Harriet tilts her head back to the stars. There’s a sharpness to the light. The stars look as though they have been nailed fast to the heavens. It was impossible to see any stars in the burning city. There was too much smoke. She can still feel the softness of Jeremy’s skin when she ran her hands over his back. She can taste his mouth.
Maeve thinks that Harriet might be crying, and she raises her torch to see if this is true and sees instead the brown wool jacket she left hanging in the front hall of her house.
“I think you’re wearing my coat,” she says. “How can that be?”
“Your son gave it to me,” says Harriet.
Maeve has sat in this field for hours, waiting for Jeremy to appear. But now this strange woman has shown up, knowing her son. After they exchange names, and Harriet tells her story of struggling with Jeremy through the city, Maeve isn’t so prepared to sit still and wait for morning.
“Would you draw me a map so I can find my way to the aid station?” she says to Harriet.
“The city is burning,” says Harriet. “You can’t go back there.”
“I did the safe thing once,” says Maeve. “And it was a mistake.” Maeve thrusts her sketchbook toward Harriet. “Please.”
“I really don’t think I could,” says Harriet. “So many of the places along the way will be destroyed by now.” She can feel the worry from Maeve, buzzing like an electrical current from her skin. “I can’t draw you a map,” she says. “But I could take you there.”
“Are the fires still bad?” asks Harriet of a man jostling past them.
“Hasn’t let up for a moment,” he says. “You won’t want to be going back to the city just yet.”
But Maeve feels relieved to be doing something. She feels relieved to be moving again, to be going back toward where she knows Jeremy has so recently been.
“You didn’t have to come with me,” she says to Harriet. “I don’t want to put you in any danger. I’ll be all right on my own.”
“You wouldn’t know where to go,” says Harriet. She mumbles something.
“What?”
“And I wouldn’t know what to do otherwise.”
The line of evacuees starts to thin as they near the city, and the people coming along the road from Coventry look blank and sombre. Many walk with their heads down. Some are crying. The road ahead is straight and level, but it feels as though Maeve and Harriet are descending into the city.
“It will be much worse than it was when you left,” warns Harriet.
“I don’t care,” says Maeve. She would crawl through the broken city if it meant that she might find Jeremy.
In front of Maeve is a landscape of toppled buildings and mountains of rubble.
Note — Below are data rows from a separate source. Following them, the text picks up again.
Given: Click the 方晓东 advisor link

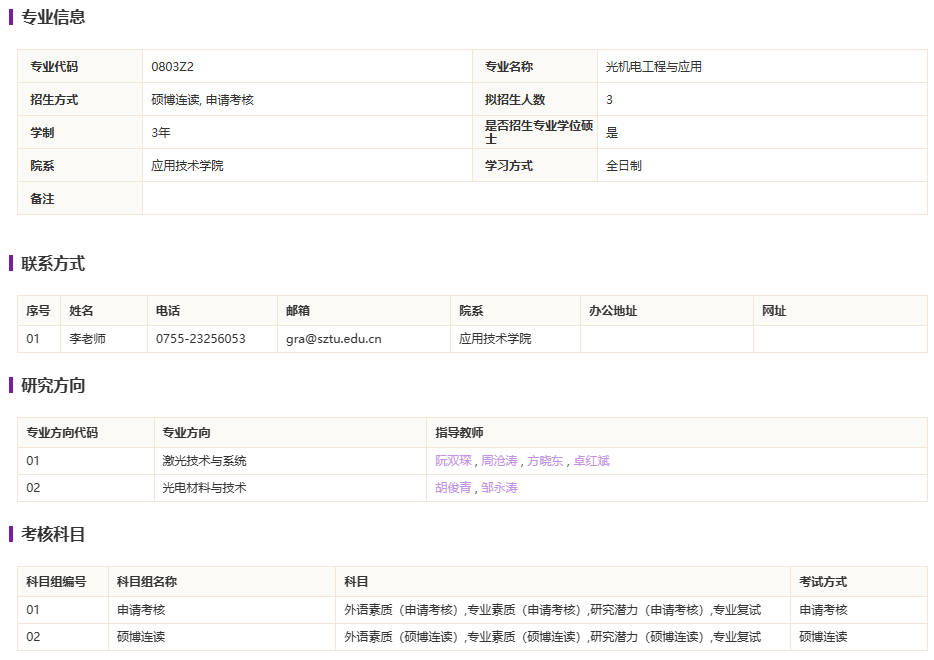Looking at the screenshot, I should tap(545, 461).

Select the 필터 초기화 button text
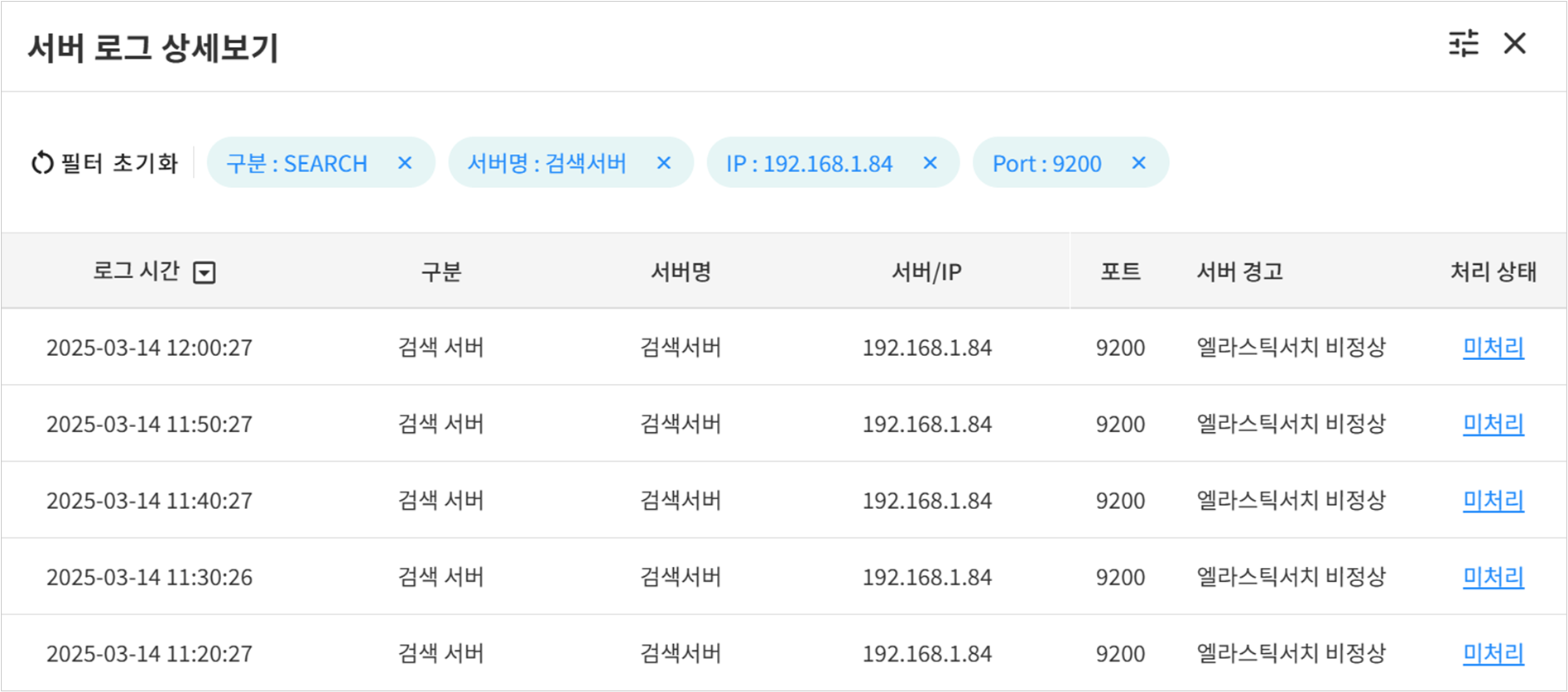[x=119, y=163]
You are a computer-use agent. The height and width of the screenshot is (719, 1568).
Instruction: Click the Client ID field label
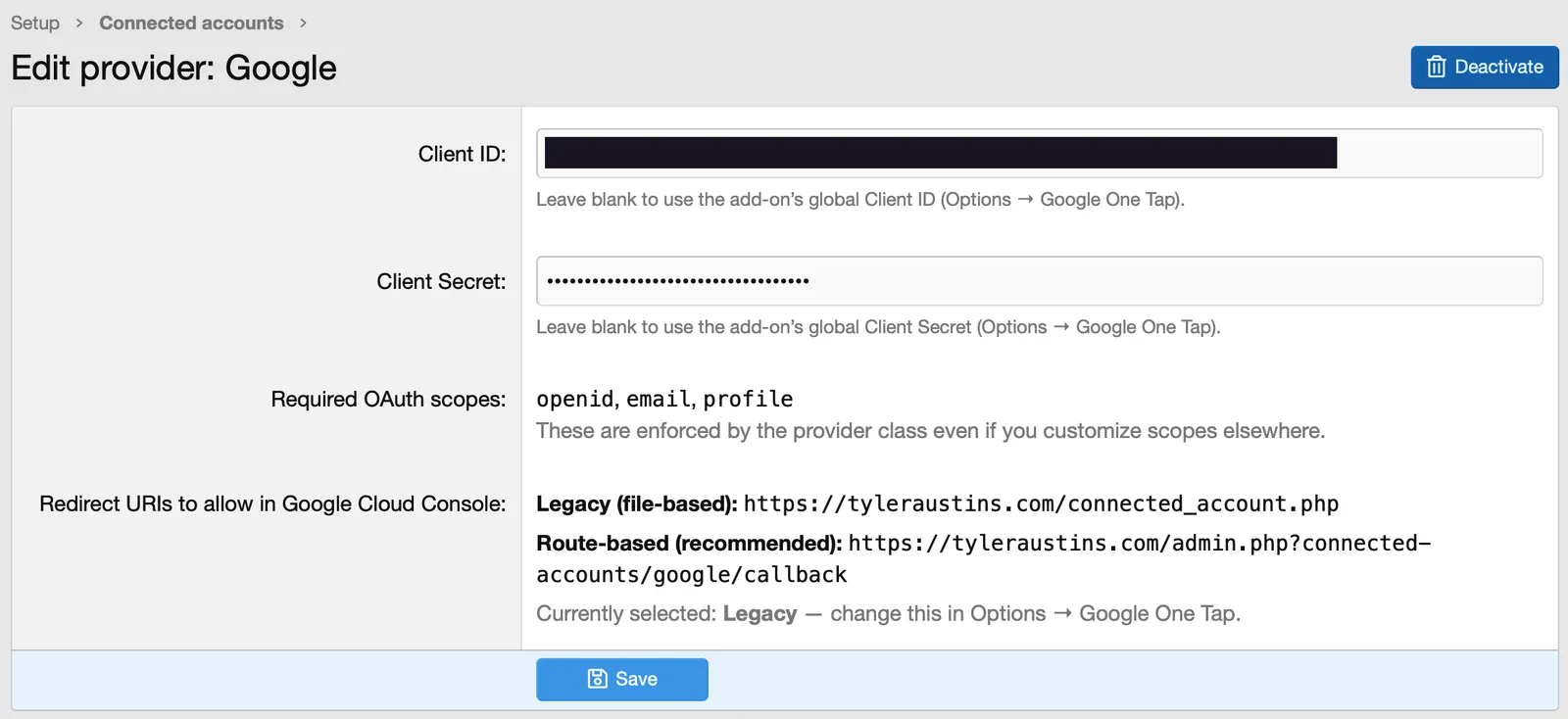click(462, 154)
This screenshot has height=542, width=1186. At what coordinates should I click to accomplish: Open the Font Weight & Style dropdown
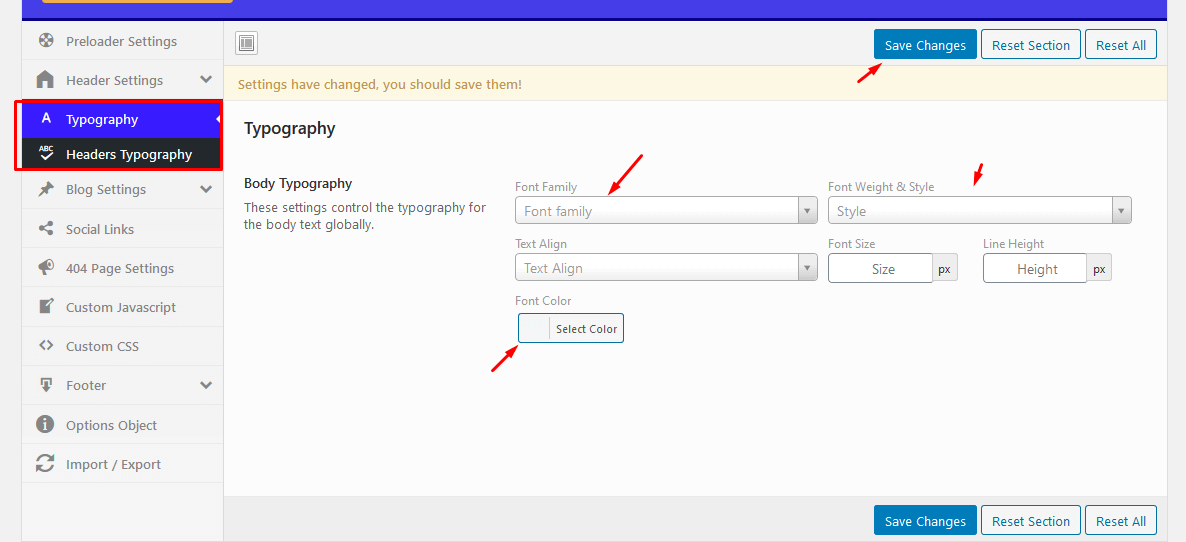(x=979, y=211)
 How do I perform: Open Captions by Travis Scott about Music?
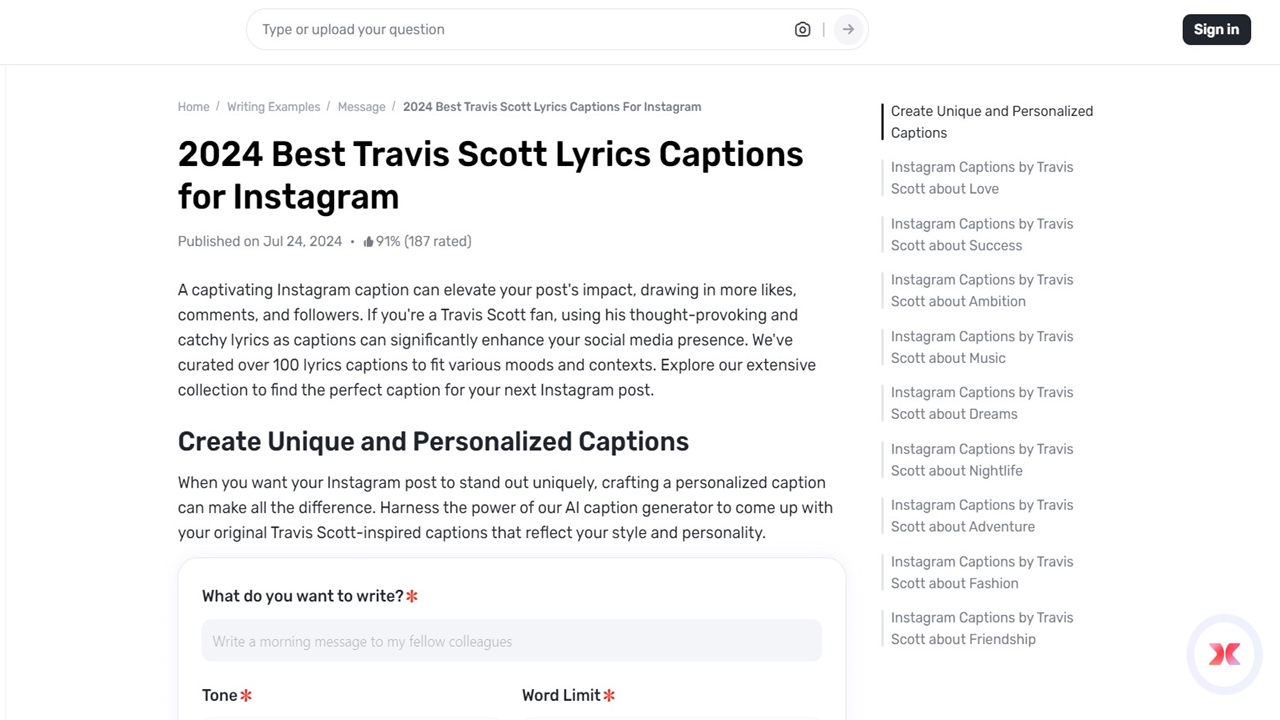(x=981, y=347)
Smoke and dust rise from the streets and she finds it difficult to breathe, her eyes start to run from the stinking, acrid air. It is far worse than she had imagined. Nothing looks familiar to her.
There is still the roar of planes in the sky above them. A bomb explodes nearby. There is a blast of heat, and a spray of debris rains down. They drop behind a broken wall.
“Put your hands over your head,” yells Harriet, and Maeve does as she’s told. Something hot hits her knuckles and slides off. A chunk of rock smacks against the outside of the wall and rolls into the street. She thinks she can hear someone crying, but when the bits of exploding building have stopped pelting down, she doesn’t hear it any more.
“Let’s wait here for a moment,” shouts Harriet.
The building across the road from them suddenly shivers down like water. There were probably people in there, thinks Harriet.